In this game, students are assigned different immigrant identities and advance based on their access to economic opportunity and religious, political, and social liberties at different times in U.S. history.

Objectives

  • Students will understand how race and national origins affected immigrants' access to political and economic opportunity throughout United States history. 

Instructions

Note: The teacher should print out and cut apart the game cards before play. The teacher should also project the attached gameboard (if using Smartboard) or draw a gameboard on the chalkboard. If drawing, the "path" of the gameboard should have at least 20 spaces. 

Step 1: Pose, in turn, each of the following discussion questions to the class. Ask students to share out possible responses:

  • Why do people come to the United States? (the "American Dream", for a better life and to improve their children's opportunities and welfare, to work and to make money, for freedom or to escape political or religious persecution, some are forced to come)

  • Why does the United States want people to come? (to fill labor needs [agriculture, factories]/don't want people who can't work, need mixture of unskilled and skilled workers, increase diversity, promote democracy at home and abroad)

Discuss with students: One might say there is an implicit deal being made--now and historically--regarding immigration: if you come to the U.S. to work, you will improve your standard of living for you and your children, and enjoy the rights and freedoms of citizens. Some call this the American Dream; we're going to call it "Let's Make an Immigration Deal"!

Step 2: Divide students into four or more groups; assign each group one of four immigrant identities (it is okay if some groups have the same identity): African female, Irish male, Chinese male, and Russian Jewish female. 

Tell students that there will be four rounds; each round is a different era in U.S. history: the colonial era, the mid-1850s, 1910, and 1925. Explain that not every team will move every round.  

Explain that in every round, each team will be dealt a Liberty card (what rights and freedoms you have) and a Labor card (what kind of job you have and how well it pays).
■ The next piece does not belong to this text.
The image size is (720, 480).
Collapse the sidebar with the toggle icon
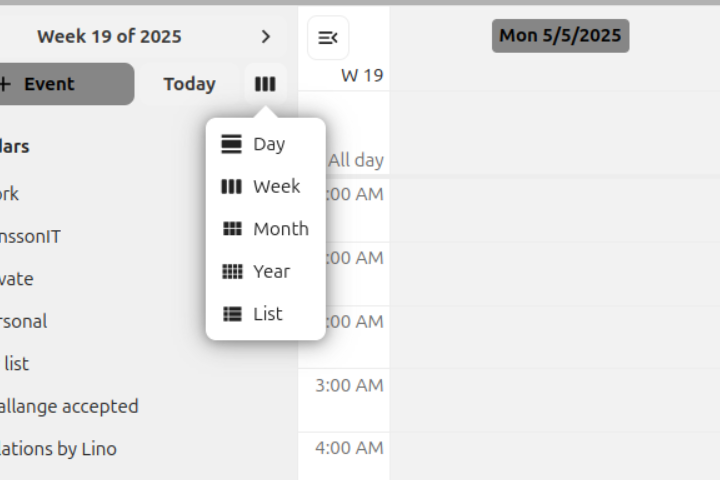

Each card has dollar signs or torches to represent how much of either wages or rights the character has in each era.

The teacher should use the key to determine which card to assign in each round. 

Step 3: Begin play. A dollar sign or a torch represents one space on the game board. A representative from each team should move his player card forward (or backward) depending on the number of points indicated on the card in each round. 

After Rounds 2 and 3 (mid-1850s and 1910), announce that each immigrant group can come up with a "survival strategy" to play in response to the cards they have been dealt. Survival strategies are whatever actions they might take in the year (mid-1850s or 1910) to improve their fortunes. They should write down their strategy on the cards provided and share it with the teacher/judge. The teacher should evaluate and award up to three spaces (moving forward on the gameboard) depending on the historical plausibility and its likely effectiveness of the strategy presented.  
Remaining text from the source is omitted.